Als er sie in der Einfahrt sah, gaben seine Knie nach. Er ließ sich auf die Stufen sinken und versuchte, ans Atmen zu denken. Ein Beamer, kein Cherokee und zwei Streifenwagen, aus denen zwei uniformierte Beamte auf ihn zukamen, die Kappen unter die Arme geklemmt.
Die Streifenpolizisten setzten sich auf die Couch im Wohnzimmer.
Will ließ sich auf einem Sessel ihnen gegenüber nieder.
Am vergangenen Wochenende hatten er und Rachael die Wände und die Gewölbedecke in einem Terrakotta-Ton gestrichen, und es roch noch stark nach Farbe. Die meisten der Schwarz-Weiß-Fotografien, die für gewöhnlich die Wände zierten, lehnten noch an der antiken Kommode und warteten darauf, wieder aufgehängt zu werden.
Die Gesetzeshüter berichteten ihm sachlich und mit ruhiger Stimme, was passiert war. Sie wechselten sich ständig ab, als ob sie vorher geübt hätten, wer was sagen sollte.
Viele Informationen gab es noch nicht. Rachaels Cherokee war auf dem Seitenstreifen der Arizona 85 in Organ Pipe Cactus National Monument gefunden worden. Der rechte Vorderreifen war platt. Jemand hatte einen Nagel hineingedrückt, damit der Reifen langsam und stetig Luft verlor. Das Fenster an der Beifahrerseite war eingeschlagen. Keine Rachael. Kein Blut.
Sie stellten Will ein paar Fragen. Sie versuchten, mitfühlend zu reagieren und sagten ihm, wie leid es ihnen täte. Bill starrte zu Boden. Sein Brustkorb zog sich zusammen, als ob ihm langsam die Luft abgeschnürt würde.
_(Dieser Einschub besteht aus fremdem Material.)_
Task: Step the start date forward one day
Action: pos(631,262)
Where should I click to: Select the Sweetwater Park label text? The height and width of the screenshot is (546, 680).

Irgendwann einmal blickte er auf, und da stand Devlin in der Diele, in einem rosa T-Shirt, das bis zum Boden reichte. Die zerschlissene Decke, mit der sie jede Nacht seit ihrer Geburt einschlief, hing über ihrem linken Arm. An ihrem Blick sah er, dass sie jedes Wort gehört hatte, das die Streifenpolizisten über ihre Mutter gesagt hatten. Ihre Augen füllten sich mit Tränen.
4
Rachael Innis war mit Gurtbändern an den Ledersitz hinter dem Fahrer gefesselt. Sie starrte auf die Lichter am Armaturenbrett. Die Digitaluhr zeigte 4.32 Uhr an. Sie konnte sich nur noch an die Brechstange erinnern, die die Scheibe eingeschlagen hatte. Danach wusste sie nichts mehr.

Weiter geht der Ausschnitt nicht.